* **Your objective**
Set every entry down again exactly, omitting none.

□ □ □ □

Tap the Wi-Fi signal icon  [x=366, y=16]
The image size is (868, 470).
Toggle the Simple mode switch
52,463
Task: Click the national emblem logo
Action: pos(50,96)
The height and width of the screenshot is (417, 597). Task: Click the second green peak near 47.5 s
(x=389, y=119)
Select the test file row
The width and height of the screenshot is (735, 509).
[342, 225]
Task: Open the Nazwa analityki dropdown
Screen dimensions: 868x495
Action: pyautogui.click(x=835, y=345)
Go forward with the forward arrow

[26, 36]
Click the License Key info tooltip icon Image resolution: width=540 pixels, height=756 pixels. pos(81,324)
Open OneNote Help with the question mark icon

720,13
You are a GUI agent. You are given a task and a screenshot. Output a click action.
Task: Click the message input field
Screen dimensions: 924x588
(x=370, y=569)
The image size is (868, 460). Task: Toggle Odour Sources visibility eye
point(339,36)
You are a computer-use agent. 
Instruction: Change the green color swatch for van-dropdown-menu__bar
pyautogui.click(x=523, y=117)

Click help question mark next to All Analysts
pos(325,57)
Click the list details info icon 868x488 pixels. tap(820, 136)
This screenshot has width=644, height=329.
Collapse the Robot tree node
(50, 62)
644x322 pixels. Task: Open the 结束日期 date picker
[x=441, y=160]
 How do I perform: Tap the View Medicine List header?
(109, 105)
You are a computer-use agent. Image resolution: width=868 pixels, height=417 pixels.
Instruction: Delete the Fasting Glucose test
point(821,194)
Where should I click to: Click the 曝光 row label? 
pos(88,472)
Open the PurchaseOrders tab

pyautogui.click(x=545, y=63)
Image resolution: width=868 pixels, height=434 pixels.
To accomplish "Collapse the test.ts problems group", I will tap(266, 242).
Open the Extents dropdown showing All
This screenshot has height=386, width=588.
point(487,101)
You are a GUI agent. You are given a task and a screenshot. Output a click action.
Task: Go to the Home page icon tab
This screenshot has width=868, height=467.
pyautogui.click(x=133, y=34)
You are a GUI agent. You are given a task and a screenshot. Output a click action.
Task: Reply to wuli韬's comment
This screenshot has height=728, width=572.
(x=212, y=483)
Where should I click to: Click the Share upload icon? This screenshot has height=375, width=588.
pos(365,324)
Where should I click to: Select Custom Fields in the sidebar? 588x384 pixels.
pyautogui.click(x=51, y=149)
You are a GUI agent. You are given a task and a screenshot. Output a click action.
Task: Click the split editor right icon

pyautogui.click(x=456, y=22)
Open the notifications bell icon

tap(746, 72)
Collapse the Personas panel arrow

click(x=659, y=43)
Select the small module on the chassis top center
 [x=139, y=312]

□ □ □ □

* **Reply**
Tap the Wi-Fi signal icon  [x=366, y=16]
The image size is (868, 470).
Toggle the Simple mode switch
52,463
Task: Click the national emblem logo
Action: pos(50,96)
The height and width of the screenshot is (417, 597). Task: Click the second green peak near 47.5 s
(x=389, y=119)
Select the test file row
The width and height of the screenshot is (735, 509).
[342, 225]
Task: Open the Nazwa analityki dropdown
Screen dimensions: 868x495
Action: pyautogui.click(x=835, y=345)
Go forward with the forward arrow

[26, 36]
Click the License Key info tooltip icon Image resolution: width=540 pixels, height=756 pixels. pos(81,324)
Open OneNote Help with the question mark icon

720,13
You are a GUI agent. You are given a task and a screenshot. Output a click action.
Task: Click the message input field
Screen dimensions: 924x588
(x=370, y=569)
The image size is (868, 460). Task: Toggle Odour Sources visibility eye
point(339,36)
You are a computer-use agent. 
Instruction: Change the green color swatch for van-dropdown-menu__bar
pyautogui.click(x=523, y=117)

Click help question mark next to All Analysts
pos(325,57)
Click the list details info icon 868x488 pixels. tap(820, 136)
This screenshot has width=644, height=329.
Collapse the Robot tree node
(50, 62)
644x322 pixels. Task: Open the 结束日期 date picker
[x=441, y=160]
 How do I perform: Tap the View Medicine List header?
(109, 105)
You are a computer-use agent. Image resolution: width=868 pixels, height=417 pixels.
Instruction: Delete the Fasting Glucose test
point(821,194)
Where should I click to: Click the 曝光 row label? 
pos(88,472)
Open the PurchaseOrders tab

pyautogui.click(x=545, y=63)
Image resolution: width=868 pixels, height=434 pixels.
To accomplish "Collapse the test.ts problems group", I will tap(266, 242).
Open the Extents dropdown showing All
This screenshot has height=386, width=588.
point(487,101)
You are a GUI agent. You are given a task and a screenshot. Output a click action.
Task: Go to the Home page icon tab
This screenshot has width=868, height=467.
pyautogui.click(x=133, y=34)
You are a GUI agent. You are given a task and a screenshot. Output a click action.
Task: Reply to wuli韬's comment
This screenshot has height=728, width=572.
(x=212, y=483)
Where should I click to: Click the Share upload icon? This screenshot has height=375, width=588.
pos(365,324)
Where should I click to: Select Custom Fields in the sidebar? 588x384 pixels.
pyautogui.click(x=51, y=149)
You are a GUI agent. You are given a task and a screenshot. Output a click action.
Task: Click the split editor right icon

pyautogui.click(x=456, y=22)
Open the notifications bell icon

tap(746, 72)
Collapse the Personas panel arrow

click(x=659, y=43)
Select the small module on the chassis top center
 [x=139, y=312]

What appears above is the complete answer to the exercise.